--- DATA FOR THIS TASK ---
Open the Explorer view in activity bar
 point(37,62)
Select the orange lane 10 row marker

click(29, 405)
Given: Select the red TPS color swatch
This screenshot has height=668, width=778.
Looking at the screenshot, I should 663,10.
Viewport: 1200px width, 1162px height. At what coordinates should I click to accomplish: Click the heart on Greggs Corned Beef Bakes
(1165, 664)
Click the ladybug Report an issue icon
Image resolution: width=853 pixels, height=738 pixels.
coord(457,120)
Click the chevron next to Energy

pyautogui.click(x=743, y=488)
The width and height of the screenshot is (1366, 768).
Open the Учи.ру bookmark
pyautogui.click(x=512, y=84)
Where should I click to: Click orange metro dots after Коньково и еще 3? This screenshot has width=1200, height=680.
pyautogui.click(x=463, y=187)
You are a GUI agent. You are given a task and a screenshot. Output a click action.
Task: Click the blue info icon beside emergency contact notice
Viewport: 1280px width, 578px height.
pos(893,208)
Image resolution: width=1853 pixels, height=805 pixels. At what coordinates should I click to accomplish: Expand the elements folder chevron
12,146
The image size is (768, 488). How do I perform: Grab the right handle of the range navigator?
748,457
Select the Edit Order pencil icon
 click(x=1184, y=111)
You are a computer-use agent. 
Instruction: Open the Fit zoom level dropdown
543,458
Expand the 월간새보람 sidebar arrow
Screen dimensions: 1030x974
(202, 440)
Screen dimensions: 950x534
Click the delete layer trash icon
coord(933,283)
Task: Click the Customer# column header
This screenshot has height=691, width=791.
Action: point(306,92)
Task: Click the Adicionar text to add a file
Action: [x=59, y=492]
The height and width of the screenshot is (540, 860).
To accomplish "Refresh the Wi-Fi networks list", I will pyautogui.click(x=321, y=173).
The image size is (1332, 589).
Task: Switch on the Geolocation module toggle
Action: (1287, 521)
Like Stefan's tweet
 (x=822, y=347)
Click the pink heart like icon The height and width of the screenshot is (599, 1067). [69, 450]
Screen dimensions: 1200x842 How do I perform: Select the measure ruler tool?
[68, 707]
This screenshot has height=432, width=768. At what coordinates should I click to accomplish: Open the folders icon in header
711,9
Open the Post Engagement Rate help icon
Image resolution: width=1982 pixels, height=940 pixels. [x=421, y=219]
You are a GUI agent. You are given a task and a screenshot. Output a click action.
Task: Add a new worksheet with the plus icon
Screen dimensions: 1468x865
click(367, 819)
---
== WHAT THE EXERCISE ASKS ==
Exactly as they appear above, print all the entries.

== ANSWER TO THIS TASK ==
Open the Explorer view in activity bar
 point(37,62)
Select the orange lane 10 row marker

click(29, 405)
Given: Select the red TPS color swatch
This screenshot has height=668, width=778.
Looking at the screenshot, I should 663,10.
Viewport: 1200px width, 1162px height. At what coordinates should I click to accomplish: Click the heart on Greggs Corned Beef Bakes
(1165, 664)
Click the ladybug Report an issue icon
Image resolution: width=853 pixels, height=738 pixels.
coord(457,120)
Click the chevron next to Energy

pyautogui.click(x=743, y=488)
The width and height of the screenshot is (1366, 768).
Open the Учи.ру bookmark
pyautogui.click(x=512, y=84)
Where should I click to: Click orange metro dots after Коньково и еще 3? This screenshot has width=1200, height=680.
pyautogui.click(x=463, y=187)
You are a GUI agent. You are given a task and a screenshot. Output a click action.
Task: Click the blue info icon beside emergency contact notice
Viewport: 1280px width, 578px height.
pos(893,208)
Image resolution: width=1853 pixels, height=805 pixels. At what coordinates should I click to accomplish: Expand the elements folder chevron
12,146
The image size is (768, 488). How do I perform: Grab the right handle of the range navigator?
748,457
Select the Edit Order pencil icon
 click(x=1184, y=111)
You are a computer-use agent. 
Instruction: Open the Fit zoom level dropdown
543,458
Expand the 월간새보람 sidebar arrow
Screen dimensions: 1030x974
(202, 440)
Screen dimensions: 950x534
Click the delete layer trash icon
coord(933,283)
Task: Click the Customer# column header
This screenshot has height=691, width=791.
Action: point(306,92)
Task: Click the Adicionar text to add a file
Action: [x=59, y=492]
The height and width of the screenshot is (540, 860).
To accomplish "Refresh the Wi-Fi networks list", I will pyautogui.click(x=321, y=173).
The image size is (1332, 589).
Task: Switch on the Geolocation module toggle
Action: (1287, 521)
Like Stefan's tweet
 (x=822, y=347)
Click the pink heart like icon The height and width of the screenshot is (599, 1067). [69, 450]
Screen dimensions: 1200x842 How do I perform: Select the measure ruler tool?
[68, 707]
This screenshot has height=432, width=768. At what coordinates should I click to accomplish: Open the folders icon in header
711,9
Open the Post Engagement Rate help icon
Image resolution: width=1982 pixels, height=940 pixels. [x=421, y=219]
You are a GUI agent. You are given a task and a screenshot. Output a click action.
Task: Add a new worksheet with the plus icon
Screen dimensions: 1468x865
click(367, 819)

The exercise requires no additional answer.